Réponse de le 19/10/2012 à 11:11 :
En plein café du commerce ! Chacun étant sûr de détenir la Vérité, mais après tout chacun a le droit de s'exprimer. N'étant pas économiste, mais pas plus que ceux qui s'expriment sur ce site, je ne formule aucun jugement. Mais l'expérience m'a toujours montré que ceux qui se disent détenteurs de la bonne parole et prétendent faire preuve d'expertise se sont pratiquement toujours trompés. Voyez les futurologues qui voyaient qu'en l'an 2000 les voitures voleraient et autres billevesées de ce genre. Aujourd'hui, ce sont les Cassandre qui nous promettent l'apocalypse si nous ne faisons pas ce que les politiques nous disent, avec bien évidemment le concours des journalistes , qui sous des titres accrocheurs nous vendent la salade de ces messieurs.

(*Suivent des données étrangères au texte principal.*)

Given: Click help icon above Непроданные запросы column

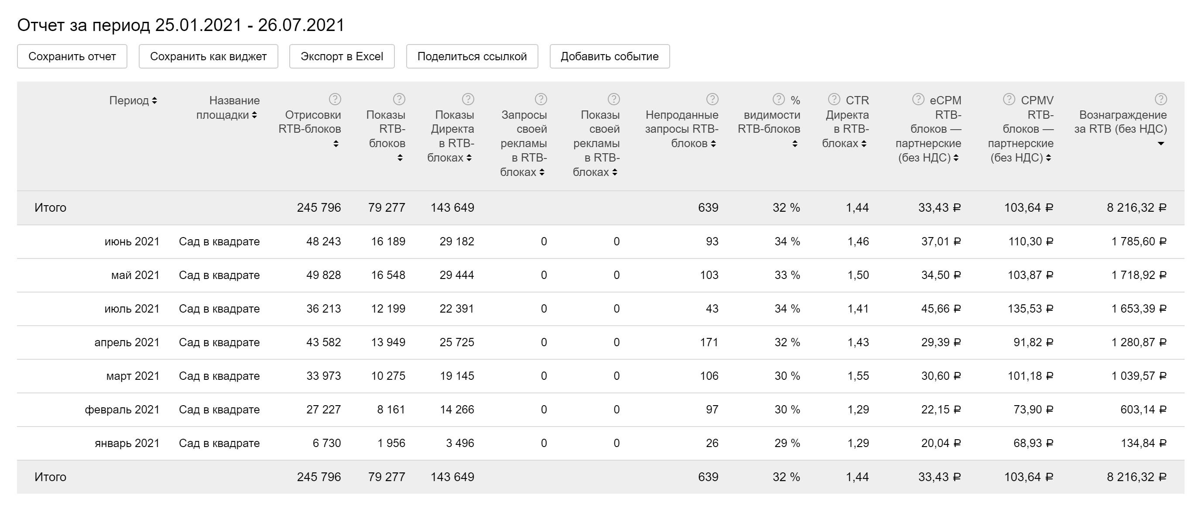Looking at the screenshot, I should 712,99.
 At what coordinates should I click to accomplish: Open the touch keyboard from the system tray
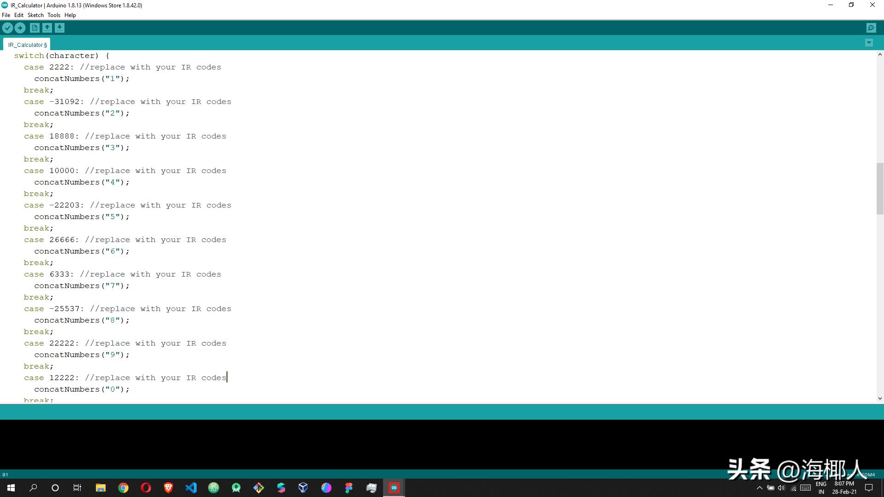click(x=805, y=488)
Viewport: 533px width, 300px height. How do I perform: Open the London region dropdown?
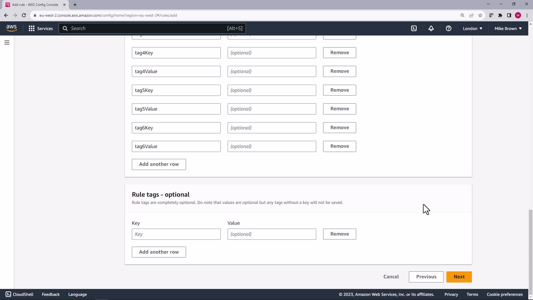(472, 28)
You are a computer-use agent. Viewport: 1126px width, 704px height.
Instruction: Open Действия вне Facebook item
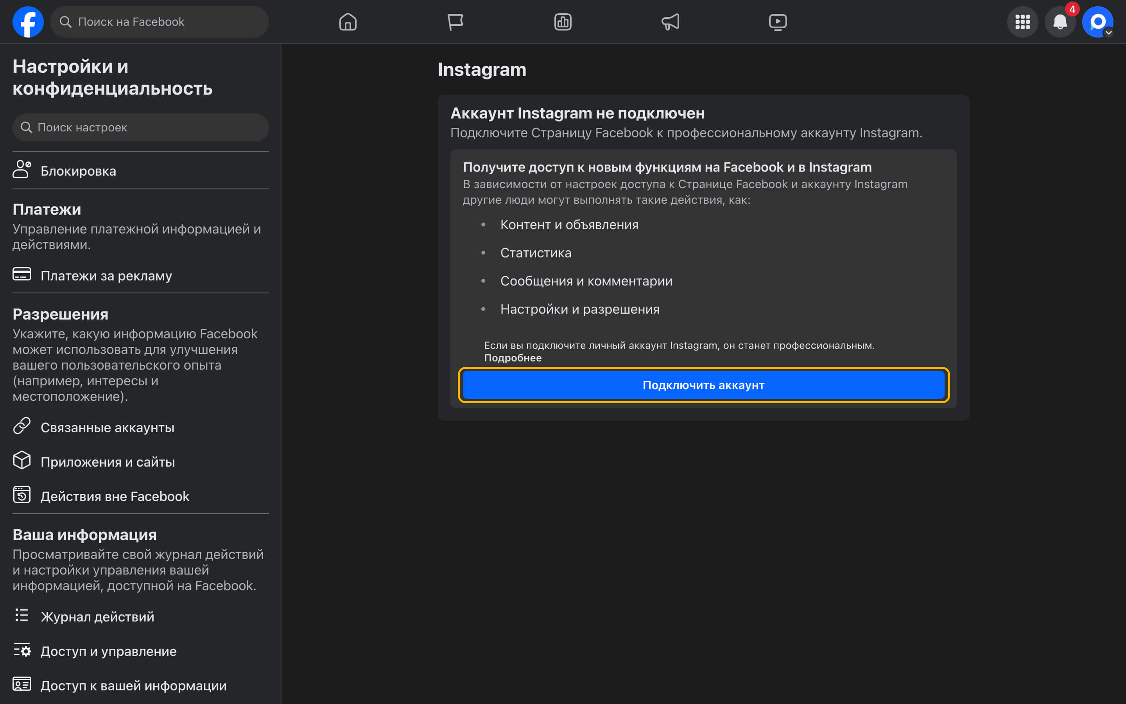114,496
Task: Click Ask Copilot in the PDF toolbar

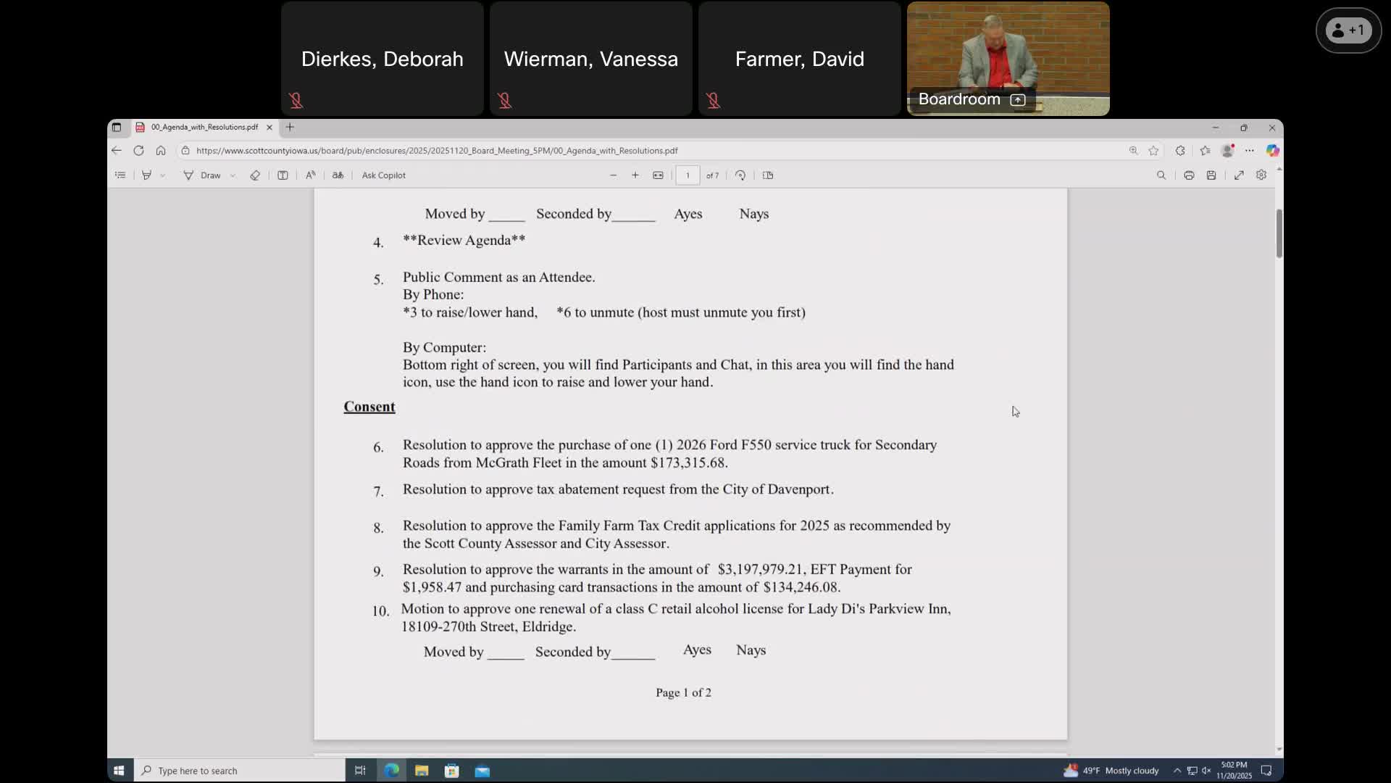Action: [x=384, y=175]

Réponse de le 19/10/2012 à 11:41 :
La BCE n'a rien lâché puisque elle crée de la monnaie à partir de rien, que ces milliards déversés ("prêtés" à un taux de 1%) vont aux banques qui elles mêmes prêtent aux états à 3, 4, 5 % ou plus
Simplement son bilan s'effondre puisqu'elle accepte en contrepartie de ces "avances" des obligations pourries de tous les états surendettés
La seule question est de savoir si la BCE peut être mise en faillite et par qui ?
Non bien entendu puisque le système doit perdurer coûte que coûte et qu'on trouvera toujours en haut lieu un moyen de la recapitaliser (le système de la fuite en avant est particulièrement rodé)
Le principal risque réside dans la montagne de liquidités qui pour l'instant ne bouge pas
Mais le jour où il y aura un glissement de terrain.......

Réponse de le 19/10/2012 à 16:07 :
@ Flanagan: La BCE, comme toute banque centrale émettrice de SA monnaie, ne peut pas être en faillite, puisqu'elle émet la monnaie nécessaire aux remboursements. Mais la conséquence d'un excès d'émission monétaire est une hausse de l'inflation. Ce n'est pas la banque centrale qui fait faillite, c'est la crédibilité de la monnaie qu'elle émet. Donc du système politico-économique qu'elle représente.
Réponse de le 19/10/2012 à 17:50 :
Ah bon ! et si l'actif de la BCE composé d'obligations souveraines d'états en faillite incapables de rembourser s'effondre, selon les règles comptables les plus élémentaires, le choix n'est il pas entre le dépôt de bilan ou la recapitalisation obligatoire ???
Ce qui est inconvenant et surréaliste, c'est que ce sont les états en liquéfaction qui devront apporter de l'argent "frais "à la BCE !
C'est à ce niveau que se situera la fuite en avant, mais à la vitesse supersonique et sans garantie d'atterrissage !
Réponse de le 19/10/2012 à 19:38 :
@ Flanagan: Dans la mesure oui la BCE a besoin d'euros, elle n'a pas besoin d'argent frais venant d'ailleurs que de sa "planche à billet". Les Etats européens n'auront rien à payer. Par contre ils auront à supporter la dégradation de la valeur de l'euro. Les banques centrales échappent aux règles communes de la comptabilité en ce sens qu'elles peuvent accumuler des pertes sans pouvoir être poussées à la faillites. En fait elles disposent toujours des liquidités nécessaires. Elles les fabriquent. Les banques centrales indépendantes (FED, BCE, BNS, Banque d'Angleterre, Banque du Japon, ...) sont au sommet de la chaine alimentaire. Ce n'est plus le cas de la Banque de France.